Neural Network Architecture and Core Algorithms

Architecture design: The input layer receives 2-dimensional features (RMSD, ETE); the hidden layer uses the ReLU activation function (max(0,x)); the output layer uses softmax for three-class classification. Core algorithms: Forward propagation (input → hidden layer → output layer → softmax); loss function is cross-entropy (measures the difference between predicted and true distributions); labels use one-hot encoding; backpropagation calculates gradients via the chain rule; gradient descent is used to update parameters (weights, biases).

5

Section 05

Model Evaluation and Implementation Trade-offs

Evaluation methods: Test accuracy (basic metric), learning curve (judge convergence/overfitting), confusion matrix (identify class confusion), decision boundary visualization (intuitively display classification rules).

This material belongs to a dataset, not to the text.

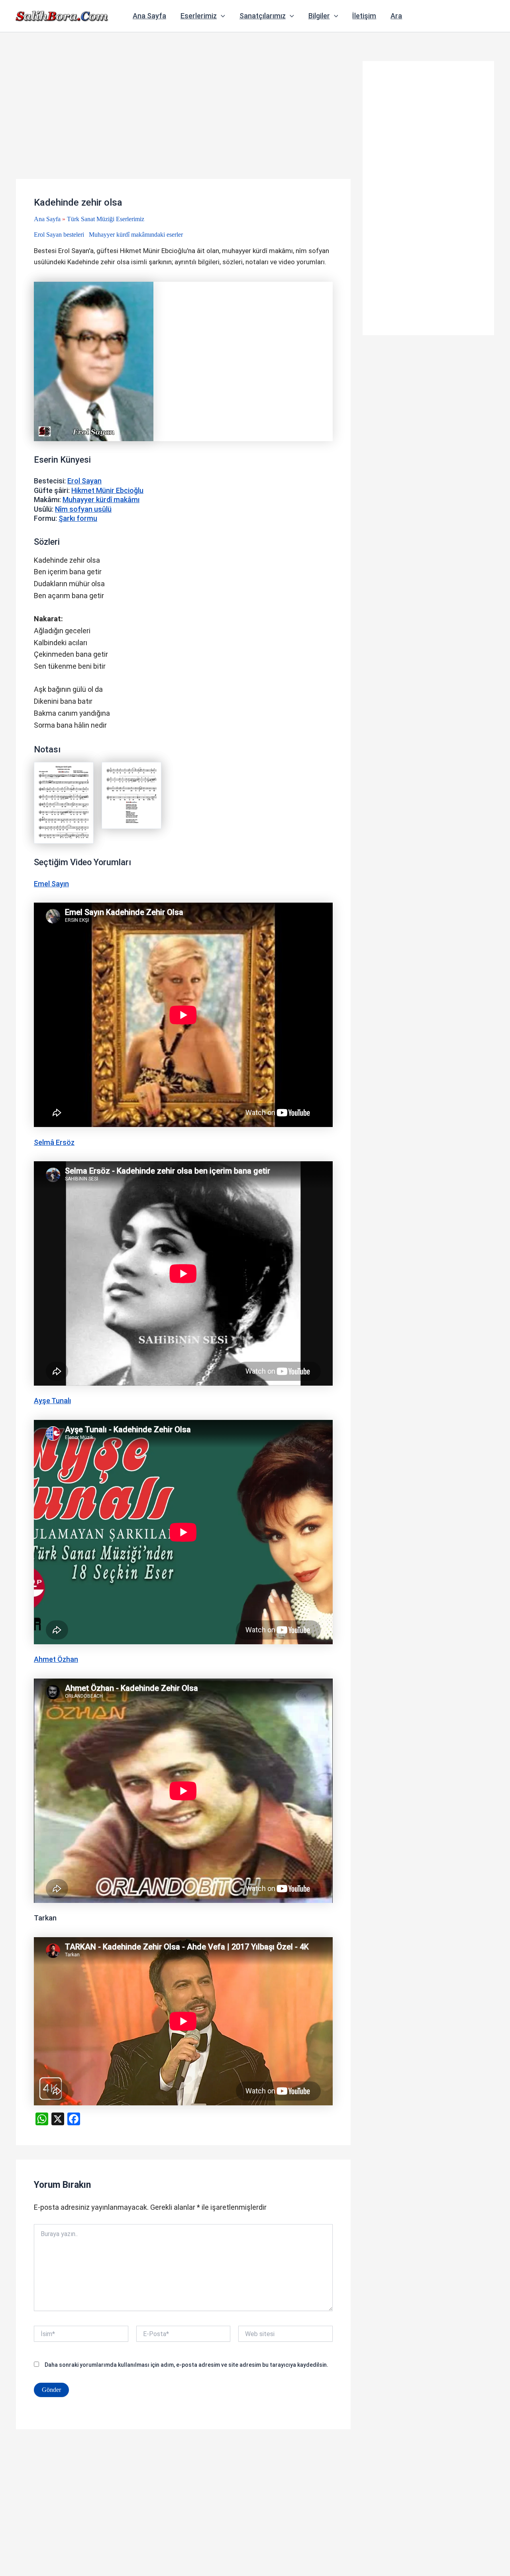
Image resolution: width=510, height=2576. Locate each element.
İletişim (364, 16)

Advantages of NumPy implementation: High transparency, great educational value, strong flexibility, lightweight; Challenges: No GPU acceleration, lack of advanced features (e.g., batch normalization), high debugging difficulty, no production environment functions (model saving/loading).

6

Section 06

Scientific Value and Extension Directions

Scientific value: Demonstrates the cross-integration of machine learning and biochemistry, provides tools for analyzing large-scale molecular simulation data, and verifies model rationality based on physical principles (physical meaning of RMSD/ETE). Extension directions: Introduce more features (radius of gyration, contact map), try complex architectures (CNN/RNN), expand to larger protein systems, implement uncertainty quantification (Bayesian neural networks), apply active learning (intelligent sampling).

7

Section 07

Summary and Key Insights

This project is an excellent teaching case that reflects the value of interdisciplinary research. The key takeaway is not the classification accuracy, but the in-depth understanding of neural network principles, which is the foundation for the rational application of machine learning in scientific research. The open-source implementation provides a reference for learners; although mature frameworks are needed in production environments, mastering the underlying principles is a necessary path to becoming an excellent machine learning practitioner.